▶ TASK PROMPT: Return every record below exactly; leave out the images.

BEGIN

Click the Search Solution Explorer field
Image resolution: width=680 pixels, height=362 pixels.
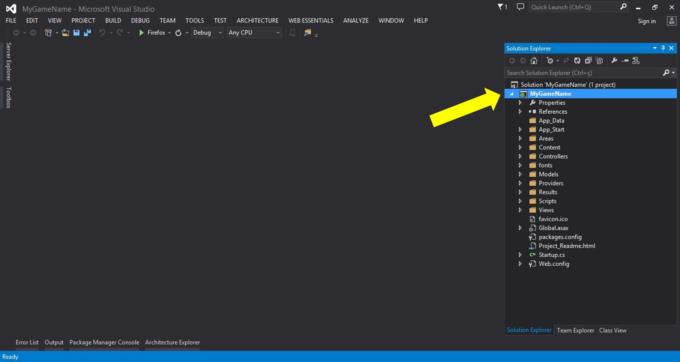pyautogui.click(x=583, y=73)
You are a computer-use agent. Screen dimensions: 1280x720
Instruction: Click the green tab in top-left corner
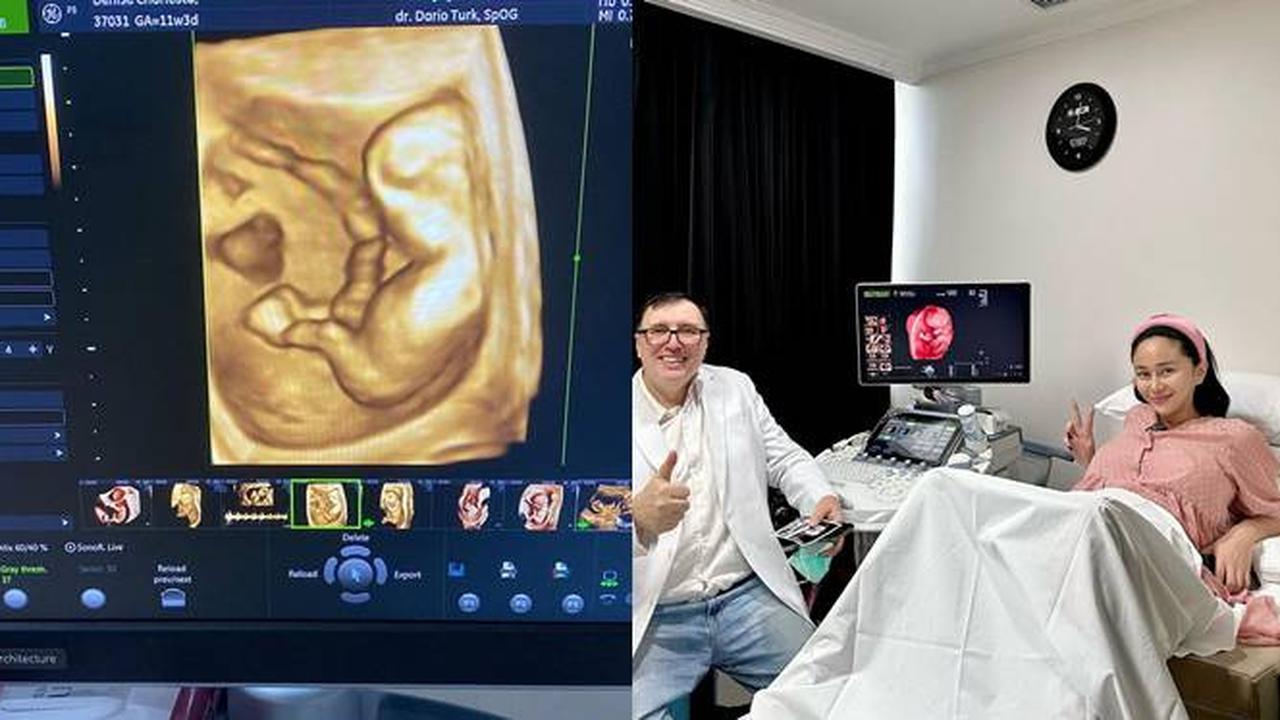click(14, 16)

END

▶ WRITTEN ANSWER:
Click the Search Solution Explorer field
Image resolution: width=680 pixels, height=362 pixels.
pyautogui.click(x=583, y=73)
You are a computer-use agent. Screen dimensions: 1280x720
Instruction: Click the green tab in top-left corner
click(14, 16)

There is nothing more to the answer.